**EXERCISE DETAILS**
Each line in the records that mentions the word "computer" needs to be listed.

(Records from a dataset)
• • • • •

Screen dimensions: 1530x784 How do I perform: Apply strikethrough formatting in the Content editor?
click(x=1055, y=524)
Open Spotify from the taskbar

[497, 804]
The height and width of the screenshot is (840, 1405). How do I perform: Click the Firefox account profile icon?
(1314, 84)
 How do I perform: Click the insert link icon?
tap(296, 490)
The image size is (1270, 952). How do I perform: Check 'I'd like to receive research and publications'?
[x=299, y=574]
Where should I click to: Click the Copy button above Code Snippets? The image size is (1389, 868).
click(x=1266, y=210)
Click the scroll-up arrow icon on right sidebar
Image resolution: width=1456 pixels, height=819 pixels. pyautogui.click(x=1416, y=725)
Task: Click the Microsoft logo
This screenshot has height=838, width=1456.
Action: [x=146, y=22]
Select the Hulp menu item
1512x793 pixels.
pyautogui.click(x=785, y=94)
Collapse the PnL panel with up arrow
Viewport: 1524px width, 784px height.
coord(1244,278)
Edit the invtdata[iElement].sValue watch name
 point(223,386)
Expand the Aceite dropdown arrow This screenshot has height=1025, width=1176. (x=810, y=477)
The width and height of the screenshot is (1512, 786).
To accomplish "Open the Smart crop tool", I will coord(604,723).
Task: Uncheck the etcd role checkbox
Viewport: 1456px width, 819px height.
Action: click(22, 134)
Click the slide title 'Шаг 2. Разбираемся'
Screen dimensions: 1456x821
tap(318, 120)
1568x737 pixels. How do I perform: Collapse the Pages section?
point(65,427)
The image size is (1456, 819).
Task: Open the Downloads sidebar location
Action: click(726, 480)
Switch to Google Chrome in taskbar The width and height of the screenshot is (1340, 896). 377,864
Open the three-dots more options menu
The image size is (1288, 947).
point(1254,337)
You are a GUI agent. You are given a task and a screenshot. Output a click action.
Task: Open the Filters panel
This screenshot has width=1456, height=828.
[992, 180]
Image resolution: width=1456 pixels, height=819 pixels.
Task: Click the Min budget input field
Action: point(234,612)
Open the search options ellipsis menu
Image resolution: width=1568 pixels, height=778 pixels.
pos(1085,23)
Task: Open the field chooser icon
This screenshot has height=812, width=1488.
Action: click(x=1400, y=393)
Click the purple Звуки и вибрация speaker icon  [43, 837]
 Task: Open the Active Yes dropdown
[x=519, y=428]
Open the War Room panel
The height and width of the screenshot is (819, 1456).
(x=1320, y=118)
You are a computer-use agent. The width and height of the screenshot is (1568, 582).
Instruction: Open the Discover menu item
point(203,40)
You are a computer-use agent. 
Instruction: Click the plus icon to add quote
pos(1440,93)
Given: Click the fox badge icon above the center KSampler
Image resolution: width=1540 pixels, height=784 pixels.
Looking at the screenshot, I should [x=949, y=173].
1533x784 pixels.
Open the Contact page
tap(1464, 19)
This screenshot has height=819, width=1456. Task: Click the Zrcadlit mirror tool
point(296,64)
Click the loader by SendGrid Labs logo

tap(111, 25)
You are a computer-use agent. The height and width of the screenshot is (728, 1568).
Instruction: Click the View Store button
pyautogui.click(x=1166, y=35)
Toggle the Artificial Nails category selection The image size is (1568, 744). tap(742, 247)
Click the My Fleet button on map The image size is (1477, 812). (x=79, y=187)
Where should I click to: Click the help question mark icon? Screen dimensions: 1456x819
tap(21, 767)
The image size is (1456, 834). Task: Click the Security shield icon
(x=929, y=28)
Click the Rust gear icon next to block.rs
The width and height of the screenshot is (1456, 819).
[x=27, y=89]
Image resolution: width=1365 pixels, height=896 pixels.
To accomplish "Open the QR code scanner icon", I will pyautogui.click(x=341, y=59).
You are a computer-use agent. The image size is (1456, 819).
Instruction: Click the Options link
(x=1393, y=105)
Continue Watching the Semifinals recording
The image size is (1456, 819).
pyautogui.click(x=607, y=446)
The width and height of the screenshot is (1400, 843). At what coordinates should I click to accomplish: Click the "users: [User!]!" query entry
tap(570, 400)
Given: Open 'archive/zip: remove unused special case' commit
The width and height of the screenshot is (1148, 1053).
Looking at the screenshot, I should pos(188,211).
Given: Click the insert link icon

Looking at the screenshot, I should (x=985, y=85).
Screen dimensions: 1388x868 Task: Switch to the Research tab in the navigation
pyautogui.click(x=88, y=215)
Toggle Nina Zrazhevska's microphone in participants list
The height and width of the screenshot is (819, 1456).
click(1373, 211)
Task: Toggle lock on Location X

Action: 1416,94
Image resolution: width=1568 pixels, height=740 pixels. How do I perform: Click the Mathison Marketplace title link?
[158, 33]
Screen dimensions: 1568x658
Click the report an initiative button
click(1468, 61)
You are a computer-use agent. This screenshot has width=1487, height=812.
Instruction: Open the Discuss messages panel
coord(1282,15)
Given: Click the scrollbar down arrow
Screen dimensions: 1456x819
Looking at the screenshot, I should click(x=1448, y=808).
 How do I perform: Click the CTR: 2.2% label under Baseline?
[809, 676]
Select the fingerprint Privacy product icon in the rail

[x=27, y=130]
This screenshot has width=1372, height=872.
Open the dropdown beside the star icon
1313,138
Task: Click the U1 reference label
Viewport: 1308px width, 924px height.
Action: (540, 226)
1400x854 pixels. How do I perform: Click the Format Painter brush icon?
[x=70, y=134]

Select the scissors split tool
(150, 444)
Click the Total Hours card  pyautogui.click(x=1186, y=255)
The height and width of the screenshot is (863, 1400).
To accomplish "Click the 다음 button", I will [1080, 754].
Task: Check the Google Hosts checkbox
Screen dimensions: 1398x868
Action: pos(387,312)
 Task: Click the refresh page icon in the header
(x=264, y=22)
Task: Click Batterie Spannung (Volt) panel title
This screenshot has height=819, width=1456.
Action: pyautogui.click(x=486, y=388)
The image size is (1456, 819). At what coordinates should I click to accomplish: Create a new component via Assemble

• • • • •

**RESPONSE TO THE TASK**
You are a computer-use agent. The width and height of the screenshot is (1568, 582).
You are a computer-use agent. 
You are a computer-use agent. The height and width of the screenshot is (728, 1568).
You are a computer-use agent. The image size is (1456, 819).
You are a computer-use agent. This screenshot has width=1487, height=812.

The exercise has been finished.